[[ DATA FOR ANALYSIS open ]]

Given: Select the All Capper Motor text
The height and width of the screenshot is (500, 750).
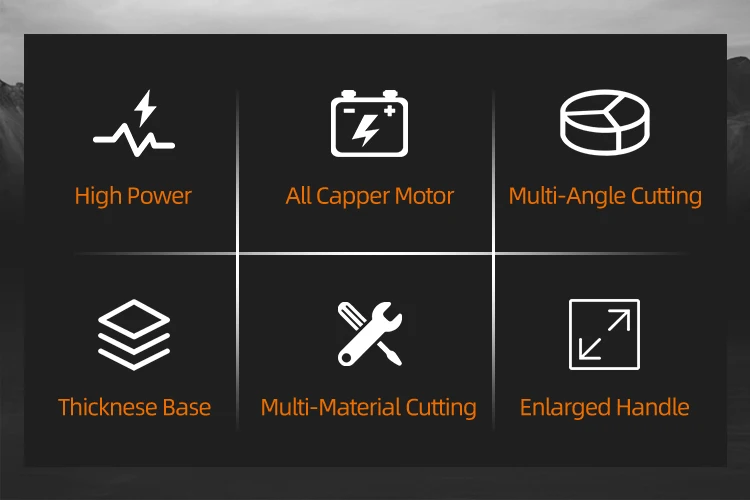Looking at the screenshot, I should tap(369, 196).
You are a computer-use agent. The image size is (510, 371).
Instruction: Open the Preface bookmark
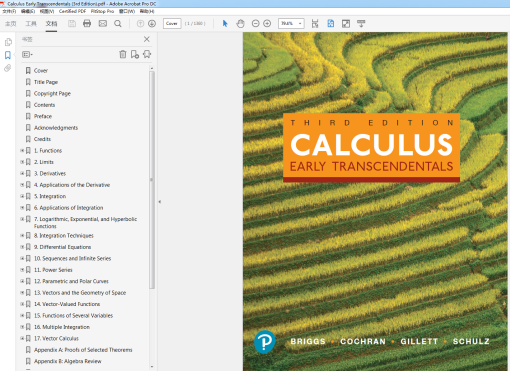coord(43,116)
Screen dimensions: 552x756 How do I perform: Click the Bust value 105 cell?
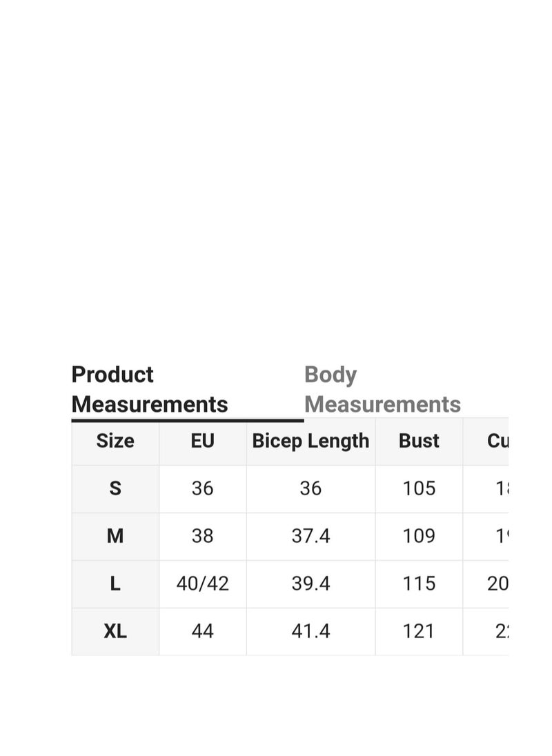[419, 489]
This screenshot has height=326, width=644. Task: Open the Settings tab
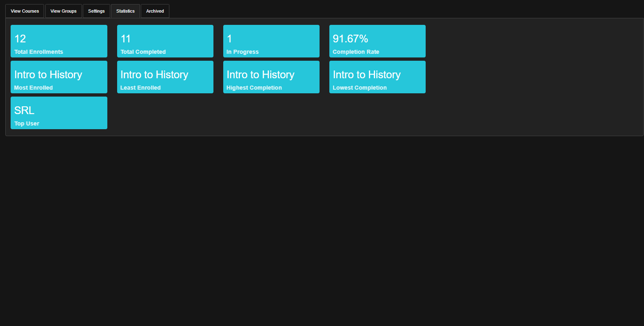click(x=96, y=11)
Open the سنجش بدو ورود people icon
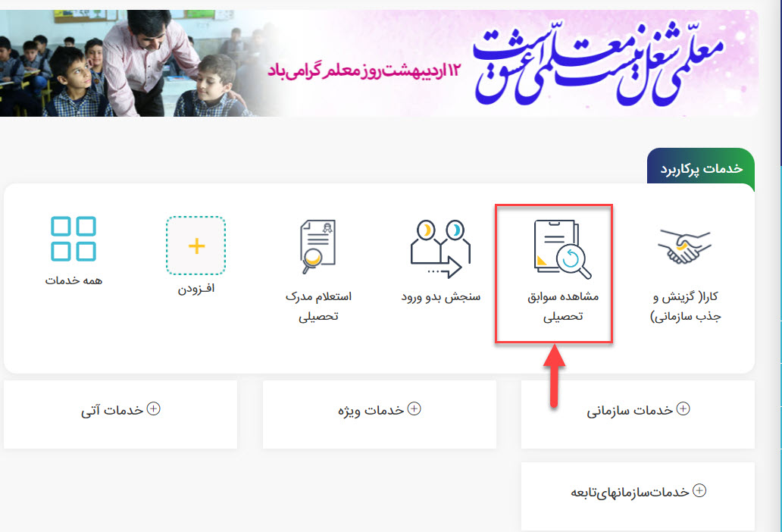782x532 pixels. click(440, 249)
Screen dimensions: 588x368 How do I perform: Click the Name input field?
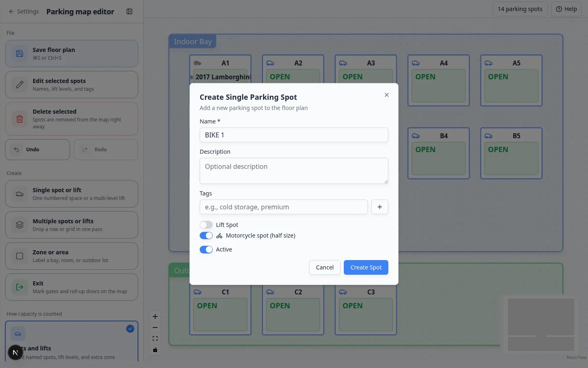294,135
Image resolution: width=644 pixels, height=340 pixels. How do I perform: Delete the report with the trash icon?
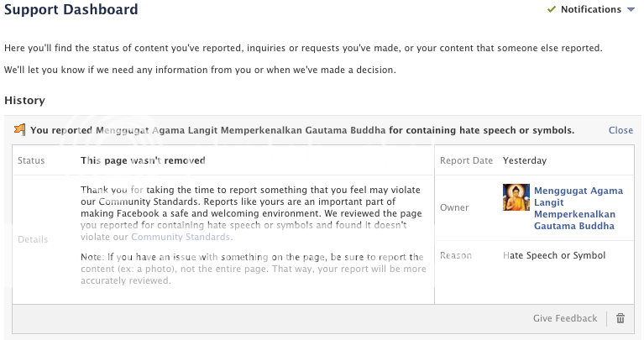point(620,318)
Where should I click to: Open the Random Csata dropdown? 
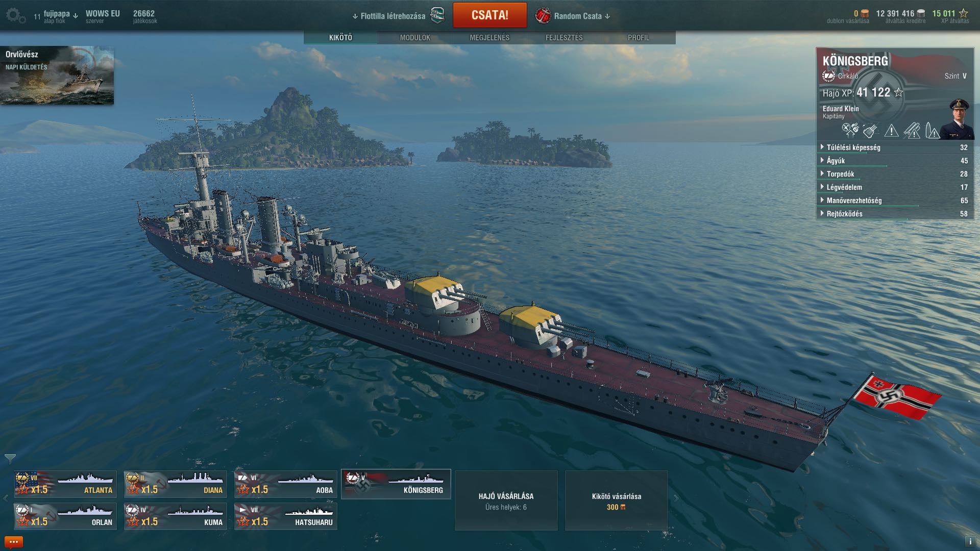point(582,16)
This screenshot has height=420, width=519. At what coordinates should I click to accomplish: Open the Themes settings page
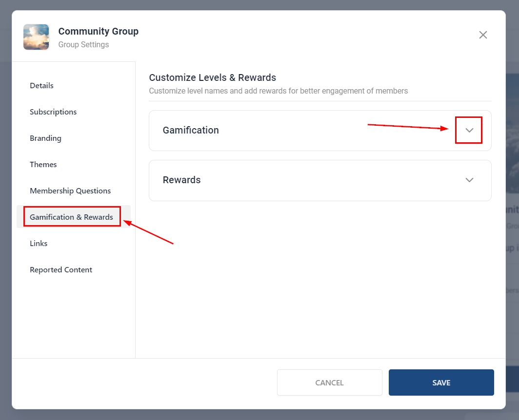point(43,165)
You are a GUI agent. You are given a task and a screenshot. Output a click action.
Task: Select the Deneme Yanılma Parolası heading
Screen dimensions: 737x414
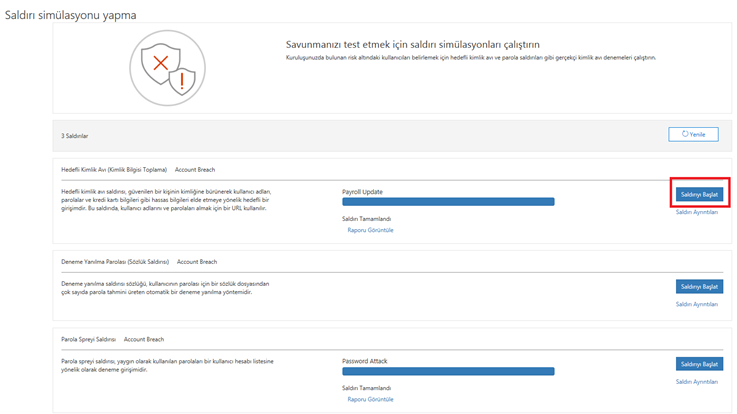(115, 261)
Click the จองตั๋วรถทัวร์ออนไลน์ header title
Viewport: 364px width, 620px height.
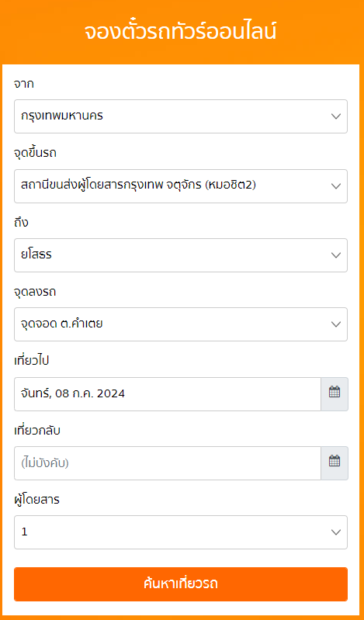point(180,32)
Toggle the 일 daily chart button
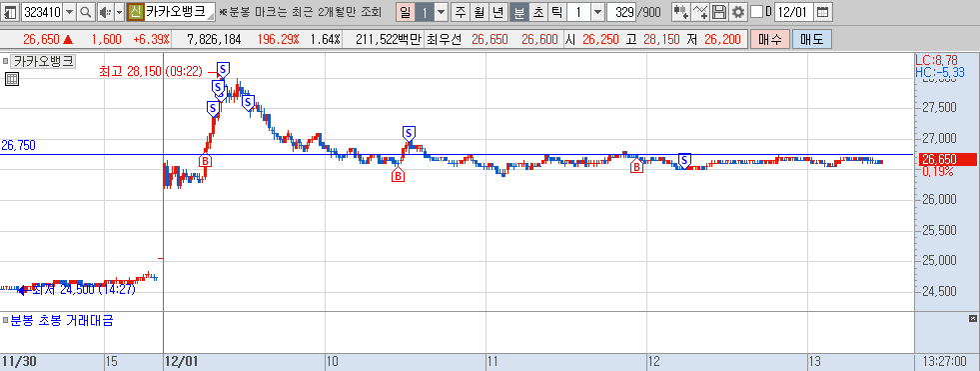Viewport: 980px width, 371px height. point(406,12)
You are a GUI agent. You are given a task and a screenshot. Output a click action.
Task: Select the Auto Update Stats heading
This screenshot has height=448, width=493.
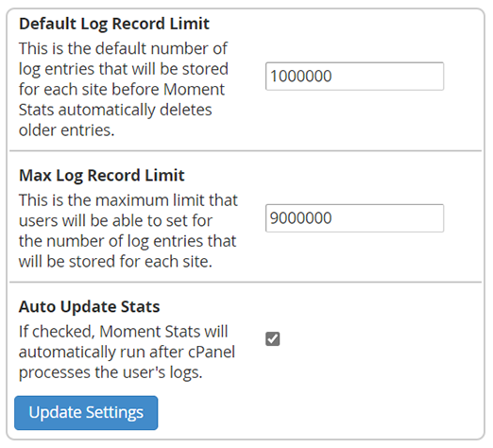[x=90, y=306]
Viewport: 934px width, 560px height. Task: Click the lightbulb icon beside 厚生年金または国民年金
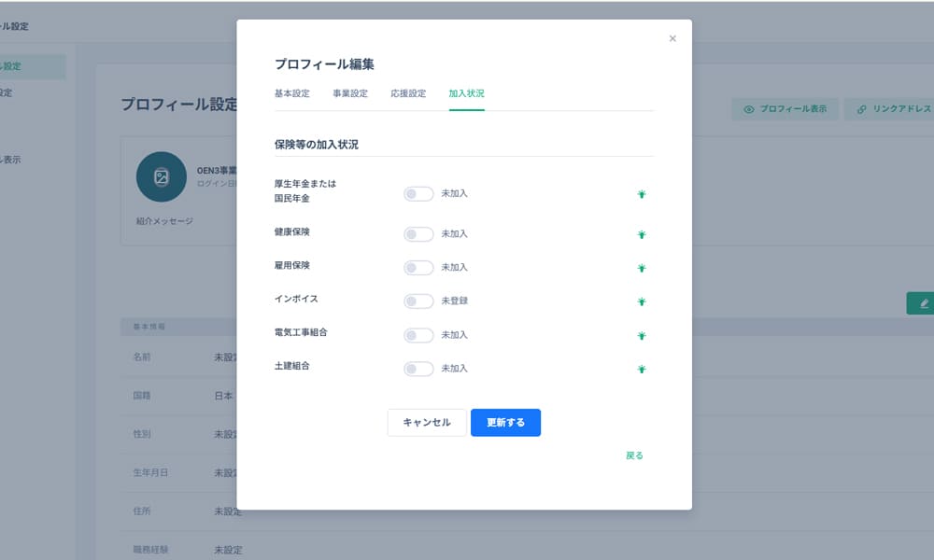pyautogui.click(x=642, y=195)
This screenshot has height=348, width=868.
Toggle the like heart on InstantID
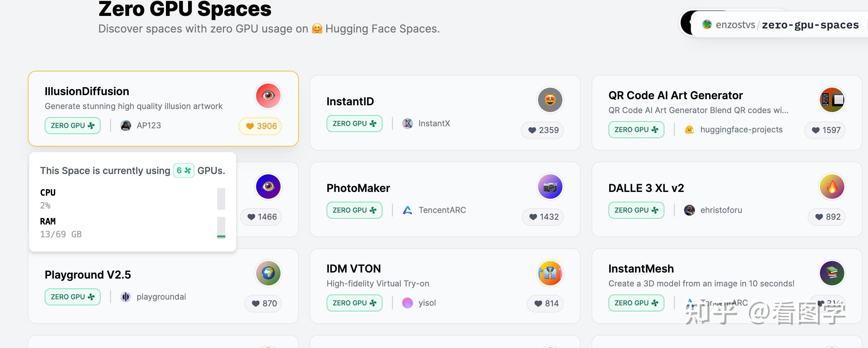point(532,130)

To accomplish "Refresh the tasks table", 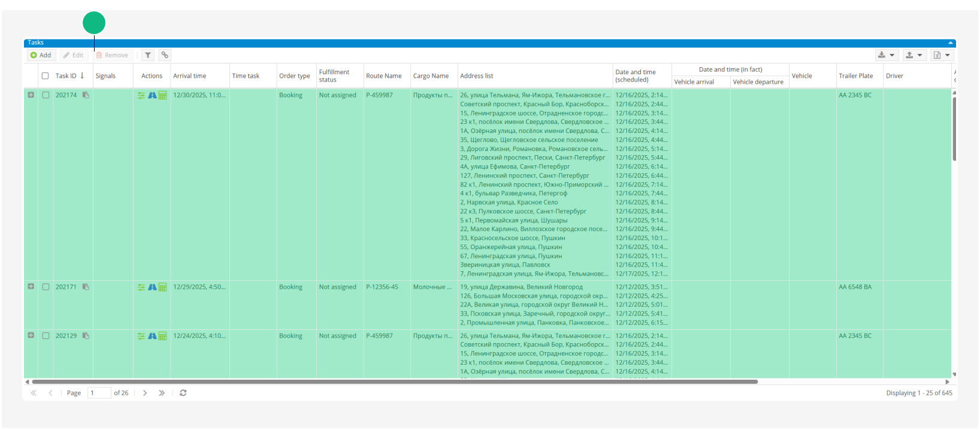I will (x=183, y=393).
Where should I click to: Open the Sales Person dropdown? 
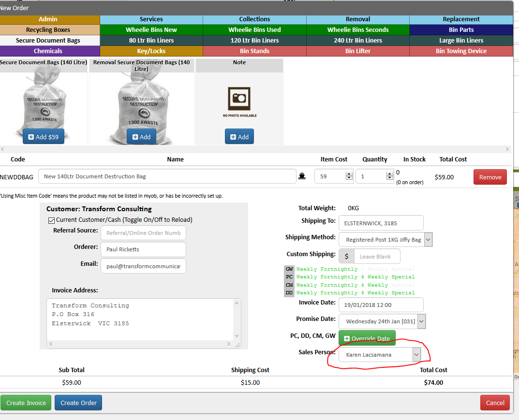click(380, 355)
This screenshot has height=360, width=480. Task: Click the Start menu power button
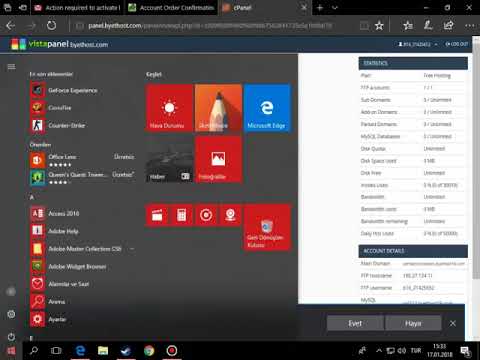(x=11, y=337)
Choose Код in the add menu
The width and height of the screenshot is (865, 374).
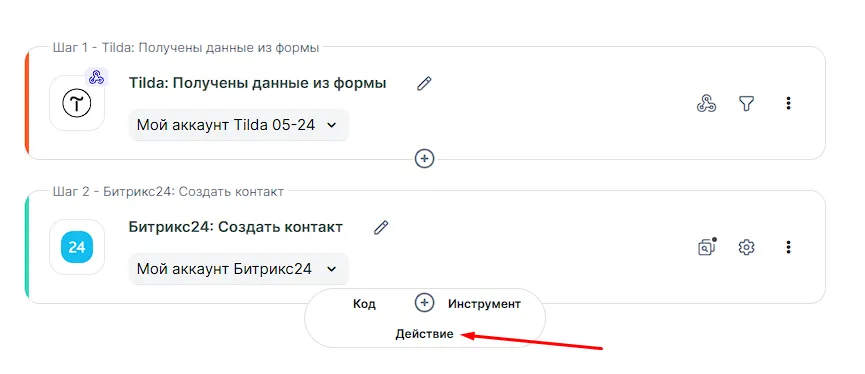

[[ DATA FOR ANALYSIS closed ]]

## WORK REQUIRED
Search the data for "heading". Copy every matching line.

## RESPONSE
Task: Select the Deneme Yanılma Parolası heading
Task: Select the Auto Update Stats heading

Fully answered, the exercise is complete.